* What the task asks: Up to and including the line with "Given: Click the white TS letters in the logo", copy the records below exactly from their first line.
** Opening Provided data block **
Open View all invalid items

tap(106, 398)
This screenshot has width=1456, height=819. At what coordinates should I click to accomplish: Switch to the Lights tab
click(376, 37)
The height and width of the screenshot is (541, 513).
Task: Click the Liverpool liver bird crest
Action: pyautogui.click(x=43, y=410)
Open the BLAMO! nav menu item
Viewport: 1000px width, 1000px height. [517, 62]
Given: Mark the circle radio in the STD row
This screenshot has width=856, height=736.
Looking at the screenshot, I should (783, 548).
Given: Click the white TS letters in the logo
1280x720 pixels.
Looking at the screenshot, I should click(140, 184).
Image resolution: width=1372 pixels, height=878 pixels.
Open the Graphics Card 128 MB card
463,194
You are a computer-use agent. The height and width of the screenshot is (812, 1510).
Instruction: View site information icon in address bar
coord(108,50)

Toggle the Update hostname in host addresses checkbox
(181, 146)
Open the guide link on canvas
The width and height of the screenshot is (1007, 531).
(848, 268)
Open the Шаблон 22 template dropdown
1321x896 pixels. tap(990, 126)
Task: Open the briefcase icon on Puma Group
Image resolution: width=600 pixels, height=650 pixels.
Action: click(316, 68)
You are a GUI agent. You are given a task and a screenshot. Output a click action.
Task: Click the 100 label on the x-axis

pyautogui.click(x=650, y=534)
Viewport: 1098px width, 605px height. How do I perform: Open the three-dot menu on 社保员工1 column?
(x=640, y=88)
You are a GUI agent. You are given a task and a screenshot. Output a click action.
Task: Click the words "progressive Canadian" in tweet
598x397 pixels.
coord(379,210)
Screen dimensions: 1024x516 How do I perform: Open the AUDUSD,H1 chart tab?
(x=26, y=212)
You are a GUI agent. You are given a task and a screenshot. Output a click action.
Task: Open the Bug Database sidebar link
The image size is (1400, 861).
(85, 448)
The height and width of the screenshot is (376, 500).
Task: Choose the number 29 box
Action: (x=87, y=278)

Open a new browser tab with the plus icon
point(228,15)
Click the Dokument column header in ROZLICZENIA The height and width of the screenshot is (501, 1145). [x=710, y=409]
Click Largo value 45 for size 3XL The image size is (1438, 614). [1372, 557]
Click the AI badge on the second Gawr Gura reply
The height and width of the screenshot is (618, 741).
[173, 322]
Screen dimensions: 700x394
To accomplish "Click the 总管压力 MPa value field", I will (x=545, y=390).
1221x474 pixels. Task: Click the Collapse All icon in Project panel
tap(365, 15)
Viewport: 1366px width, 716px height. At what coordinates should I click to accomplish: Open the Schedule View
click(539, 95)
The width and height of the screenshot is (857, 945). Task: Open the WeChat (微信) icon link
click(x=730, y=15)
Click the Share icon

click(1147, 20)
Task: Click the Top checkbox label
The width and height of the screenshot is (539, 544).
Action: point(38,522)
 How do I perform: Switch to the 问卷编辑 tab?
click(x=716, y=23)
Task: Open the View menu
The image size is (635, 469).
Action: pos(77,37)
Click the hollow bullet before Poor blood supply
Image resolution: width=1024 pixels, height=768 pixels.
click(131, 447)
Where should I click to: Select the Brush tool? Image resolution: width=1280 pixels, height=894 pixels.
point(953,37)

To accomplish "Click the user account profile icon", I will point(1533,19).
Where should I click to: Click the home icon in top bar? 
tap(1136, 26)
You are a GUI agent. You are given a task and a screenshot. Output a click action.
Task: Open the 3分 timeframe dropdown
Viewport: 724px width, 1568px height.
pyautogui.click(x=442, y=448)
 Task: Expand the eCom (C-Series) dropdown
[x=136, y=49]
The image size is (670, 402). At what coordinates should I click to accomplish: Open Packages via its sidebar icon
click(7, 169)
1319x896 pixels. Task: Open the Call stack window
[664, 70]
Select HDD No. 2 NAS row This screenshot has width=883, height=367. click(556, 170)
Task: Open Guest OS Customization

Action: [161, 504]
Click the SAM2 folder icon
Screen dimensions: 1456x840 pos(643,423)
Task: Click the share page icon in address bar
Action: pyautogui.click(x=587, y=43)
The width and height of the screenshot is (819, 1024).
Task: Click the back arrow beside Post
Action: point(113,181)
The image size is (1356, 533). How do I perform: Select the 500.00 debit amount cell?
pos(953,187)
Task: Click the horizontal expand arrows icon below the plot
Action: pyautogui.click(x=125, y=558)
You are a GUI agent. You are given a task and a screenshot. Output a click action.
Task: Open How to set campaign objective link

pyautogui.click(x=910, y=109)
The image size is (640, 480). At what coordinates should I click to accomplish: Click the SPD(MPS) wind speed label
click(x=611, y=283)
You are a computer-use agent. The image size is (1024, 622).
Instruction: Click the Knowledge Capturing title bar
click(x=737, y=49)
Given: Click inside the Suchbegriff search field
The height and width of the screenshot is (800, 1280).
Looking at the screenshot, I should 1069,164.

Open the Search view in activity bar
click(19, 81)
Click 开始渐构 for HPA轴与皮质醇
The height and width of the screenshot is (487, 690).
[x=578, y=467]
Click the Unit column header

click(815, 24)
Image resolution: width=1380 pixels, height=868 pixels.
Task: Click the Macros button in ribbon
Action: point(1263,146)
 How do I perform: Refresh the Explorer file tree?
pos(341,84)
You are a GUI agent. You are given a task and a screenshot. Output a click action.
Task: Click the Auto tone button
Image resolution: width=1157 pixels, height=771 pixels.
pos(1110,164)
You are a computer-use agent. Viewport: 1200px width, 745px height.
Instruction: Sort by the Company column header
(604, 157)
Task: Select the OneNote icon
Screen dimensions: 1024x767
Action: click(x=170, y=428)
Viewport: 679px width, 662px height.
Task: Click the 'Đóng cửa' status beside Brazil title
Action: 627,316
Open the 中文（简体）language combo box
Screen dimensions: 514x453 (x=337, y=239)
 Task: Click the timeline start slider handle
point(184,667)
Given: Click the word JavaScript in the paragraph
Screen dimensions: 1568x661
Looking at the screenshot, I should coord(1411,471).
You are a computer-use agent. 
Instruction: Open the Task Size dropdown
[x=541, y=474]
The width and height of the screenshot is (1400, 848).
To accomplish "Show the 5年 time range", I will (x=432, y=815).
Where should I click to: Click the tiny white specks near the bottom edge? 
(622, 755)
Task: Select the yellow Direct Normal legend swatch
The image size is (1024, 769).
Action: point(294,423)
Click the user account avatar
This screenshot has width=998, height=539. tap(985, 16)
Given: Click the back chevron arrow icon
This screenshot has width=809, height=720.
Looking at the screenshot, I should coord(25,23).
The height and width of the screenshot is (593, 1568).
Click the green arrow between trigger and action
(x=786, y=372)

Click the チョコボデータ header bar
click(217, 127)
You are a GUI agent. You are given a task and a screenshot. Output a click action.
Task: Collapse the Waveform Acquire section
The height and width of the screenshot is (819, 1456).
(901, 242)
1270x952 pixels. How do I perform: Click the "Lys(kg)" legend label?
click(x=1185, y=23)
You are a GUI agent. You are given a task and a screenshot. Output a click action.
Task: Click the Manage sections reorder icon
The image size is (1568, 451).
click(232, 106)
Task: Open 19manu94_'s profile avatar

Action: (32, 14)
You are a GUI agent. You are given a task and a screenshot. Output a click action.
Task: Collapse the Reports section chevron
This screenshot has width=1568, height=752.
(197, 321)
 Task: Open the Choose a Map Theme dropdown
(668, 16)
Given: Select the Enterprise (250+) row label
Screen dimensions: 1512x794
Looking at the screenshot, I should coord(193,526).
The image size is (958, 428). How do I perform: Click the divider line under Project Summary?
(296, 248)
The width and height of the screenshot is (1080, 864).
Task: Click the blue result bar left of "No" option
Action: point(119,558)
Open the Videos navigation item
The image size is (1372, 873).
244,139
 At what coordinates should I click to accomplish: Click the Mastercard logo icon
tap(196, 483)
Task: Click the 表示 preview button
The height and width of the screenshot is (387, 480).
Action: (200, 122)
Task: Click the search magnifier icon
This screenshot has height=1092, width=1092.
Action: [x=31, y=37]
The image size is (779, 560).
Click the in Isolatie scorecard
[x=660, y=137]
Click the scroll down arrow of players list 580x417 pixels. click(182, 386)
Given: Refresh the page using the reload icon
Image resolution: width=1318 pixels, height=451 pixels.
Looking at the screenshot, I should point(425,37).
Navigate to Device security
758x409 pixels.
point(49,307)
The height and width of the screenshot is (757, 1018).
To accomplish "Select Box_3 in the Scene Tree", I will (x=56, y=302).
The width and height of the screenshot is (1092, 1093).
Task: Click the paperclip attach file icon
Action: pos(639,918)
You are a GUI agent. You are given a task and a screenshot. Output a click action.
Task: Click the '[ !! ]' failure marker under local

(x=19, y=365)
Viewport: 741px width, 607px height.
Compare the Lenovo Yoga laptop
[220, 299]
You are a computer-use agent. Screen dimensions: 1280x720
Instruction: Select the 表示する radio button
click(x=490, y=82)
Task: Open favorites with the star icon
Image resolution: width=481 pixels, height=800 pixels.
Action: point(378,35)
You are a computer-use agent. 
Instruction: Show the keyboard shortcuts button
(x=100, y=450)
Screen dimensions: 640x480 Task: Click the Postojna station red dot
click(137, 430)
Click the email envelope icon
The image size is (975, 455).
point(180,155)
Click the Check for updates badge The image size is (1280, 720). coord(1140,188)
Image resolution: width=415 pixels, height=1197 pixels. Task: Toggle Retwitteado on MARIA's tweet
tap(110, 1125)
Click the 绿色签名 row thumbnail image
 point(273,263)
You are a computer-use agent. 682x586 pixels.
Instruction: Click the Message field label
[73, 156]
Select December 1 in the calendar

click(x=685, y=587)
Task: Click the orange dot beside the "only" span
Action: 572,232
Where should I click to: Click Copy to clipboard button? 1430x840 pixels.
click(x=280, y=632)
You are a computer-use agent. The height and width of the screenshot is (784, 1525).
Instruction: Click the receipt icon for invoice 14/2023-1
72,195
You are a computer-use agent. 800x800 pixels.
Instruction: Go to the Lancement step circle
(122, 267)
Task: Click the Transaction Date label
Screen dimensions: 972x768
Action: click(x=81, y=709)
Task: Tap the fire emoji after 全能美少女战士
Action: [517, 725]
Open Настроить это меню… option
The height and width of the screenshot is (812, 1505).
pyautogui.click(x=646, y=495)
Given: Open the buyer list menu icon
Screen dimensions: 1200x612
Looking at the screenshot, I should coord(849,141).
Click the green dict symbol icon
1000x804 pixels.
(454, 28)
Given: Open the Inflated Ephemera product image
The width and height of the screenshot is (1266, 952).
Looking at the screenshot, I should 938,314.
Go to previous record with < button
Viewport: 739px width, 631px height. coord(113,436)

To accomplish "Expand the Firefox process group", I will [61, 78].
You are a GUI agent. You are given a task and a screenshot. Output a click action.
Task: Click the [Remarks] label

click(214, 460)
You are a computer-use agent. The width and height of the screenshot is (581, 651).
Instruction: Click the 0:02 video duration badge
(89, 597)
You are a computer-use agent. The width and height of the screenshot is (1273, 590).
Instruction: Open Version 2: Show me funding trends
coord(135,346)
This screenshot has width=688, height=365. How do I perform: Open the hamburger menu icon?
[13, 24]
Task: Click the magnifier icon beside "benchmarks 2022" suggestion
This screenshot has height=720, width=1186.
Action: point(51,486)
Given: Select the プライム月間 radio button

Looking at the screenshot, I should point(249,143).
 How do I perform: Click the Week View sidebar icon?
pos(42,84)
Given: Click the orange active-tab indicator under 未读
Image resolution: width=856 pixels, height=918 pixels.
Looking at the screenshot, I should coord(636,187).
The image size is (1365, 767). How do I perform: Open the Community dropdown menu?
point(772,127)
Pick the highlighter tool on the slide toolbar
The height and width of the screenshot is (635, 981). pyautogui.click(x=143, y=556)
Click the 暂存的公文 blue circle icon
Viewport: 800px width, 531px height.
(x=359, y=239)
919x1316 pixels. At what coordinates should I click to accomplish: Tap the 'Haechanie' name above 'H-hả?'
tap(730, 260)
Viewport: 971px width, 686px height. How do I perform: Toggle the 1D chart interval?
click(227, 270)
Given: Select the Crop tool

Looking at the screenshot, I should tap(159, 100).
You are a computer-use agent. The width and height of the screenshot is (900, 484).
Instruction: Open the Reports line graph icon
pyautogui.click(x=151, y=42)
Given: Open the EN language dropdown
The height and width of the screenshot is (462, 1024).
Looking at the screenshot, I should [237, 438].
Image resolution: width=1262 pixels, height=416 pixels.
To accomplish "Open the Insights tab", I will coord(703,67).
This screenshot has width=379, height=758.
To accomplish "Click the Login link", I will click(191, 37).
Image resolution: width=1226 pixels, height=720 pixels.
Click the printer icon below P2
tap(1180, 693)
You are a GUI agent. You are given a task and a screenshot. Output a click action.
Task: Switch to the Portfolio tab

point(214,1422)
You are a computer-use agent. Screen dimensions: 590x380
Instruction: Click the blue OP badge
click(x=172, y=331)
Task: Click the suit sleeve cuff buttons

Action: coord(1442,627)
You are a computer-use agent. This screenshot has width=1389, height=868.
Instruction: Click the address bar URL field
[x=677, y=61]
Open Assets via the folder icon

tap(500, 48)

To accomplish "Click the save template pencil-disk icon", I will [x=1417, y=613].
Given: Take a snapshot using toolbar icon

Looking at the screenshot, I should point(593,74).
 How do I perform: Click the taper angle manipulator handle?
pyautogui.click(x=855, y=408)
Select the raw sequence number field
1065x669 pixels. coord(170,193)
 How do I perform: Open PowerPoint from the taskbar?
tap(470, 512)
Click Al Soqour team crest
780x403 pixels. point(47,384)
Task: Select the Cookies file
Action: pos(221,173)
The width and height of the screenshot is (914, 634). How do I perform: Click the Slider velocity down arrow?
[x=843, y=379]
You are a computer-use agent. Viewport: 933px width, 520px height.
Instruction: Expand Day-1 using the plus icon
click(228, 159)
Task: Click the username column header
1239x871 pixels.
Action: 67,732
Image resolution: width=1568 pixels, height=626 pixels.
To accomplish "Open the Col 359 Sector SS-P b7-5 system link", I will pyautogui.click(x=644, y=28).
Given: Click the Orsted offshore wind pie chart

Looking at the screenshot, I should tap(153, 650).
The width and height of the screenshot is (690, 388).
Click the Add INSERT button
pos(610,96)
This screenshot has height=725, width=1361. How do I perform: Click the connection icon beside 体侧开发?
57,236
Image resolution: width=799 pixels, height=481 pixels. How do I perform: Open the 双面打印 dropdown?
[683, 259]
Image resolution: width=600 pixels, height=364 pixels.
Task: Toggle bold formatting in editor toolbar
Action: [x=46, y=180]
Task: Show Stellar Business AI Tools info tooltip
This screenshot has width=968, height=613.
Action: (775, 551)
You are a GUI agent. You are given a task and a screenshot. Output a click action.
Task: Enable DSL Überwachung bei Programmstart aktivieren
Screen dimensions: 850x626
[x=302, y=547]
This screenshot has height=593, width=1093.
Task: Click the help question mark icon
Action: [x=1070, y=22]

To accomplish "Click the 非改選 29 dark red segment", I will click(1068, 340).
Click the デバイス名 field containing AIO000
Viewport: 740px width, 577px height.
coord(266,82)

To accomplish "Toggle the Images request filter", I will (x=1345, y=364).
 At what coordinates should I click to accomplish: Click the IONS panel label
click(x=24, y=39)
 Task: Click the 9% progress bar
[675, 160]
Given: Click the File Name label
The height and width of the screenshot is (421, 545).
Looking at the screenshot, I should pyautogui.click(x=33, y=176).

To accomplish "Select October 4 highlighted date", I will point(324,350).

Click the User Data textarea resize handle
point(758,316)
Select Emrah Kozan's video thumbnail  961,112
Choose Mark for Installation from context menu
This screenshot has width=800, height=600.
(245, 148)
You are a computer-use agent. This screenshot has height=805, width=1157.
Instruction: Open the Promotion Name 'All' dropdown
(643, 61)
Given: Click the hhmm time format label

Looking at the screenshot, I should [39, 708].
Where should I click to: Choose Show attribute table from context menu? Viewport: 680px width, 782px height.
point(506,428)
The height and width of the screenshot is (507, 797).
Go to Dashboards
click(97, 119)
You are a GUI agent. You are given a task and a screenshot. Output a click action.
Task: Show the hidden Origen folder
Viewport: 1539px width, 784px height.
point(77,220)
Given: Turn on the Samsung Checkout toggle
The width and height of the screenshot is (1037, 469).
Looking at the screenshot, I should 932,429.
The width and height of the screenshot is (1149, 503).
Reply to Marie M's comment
** Closing Provided data block **
* Response to the task:
Open View all invalid items

tap(106, 398)
This screenshot has width=1456, height=819. At what coordinates should I click to accomplish: Switch to the Lights tab
click(376, 37)
The height and width of the screenshot is (541, 513).
Task: Click the Liverpool liver bird crest
Action: pyautogui.click(x=43, y=410)
Open the BLAMO! nav menu item
Viewport: 1000px width, 1000px height. [517, 62]
Given: Mark the circle radio in the STD row
This screenshot has width=856, height=736.
Looking at the screenshot, I should (783, 548).
Given: Click the white TS letters in the logo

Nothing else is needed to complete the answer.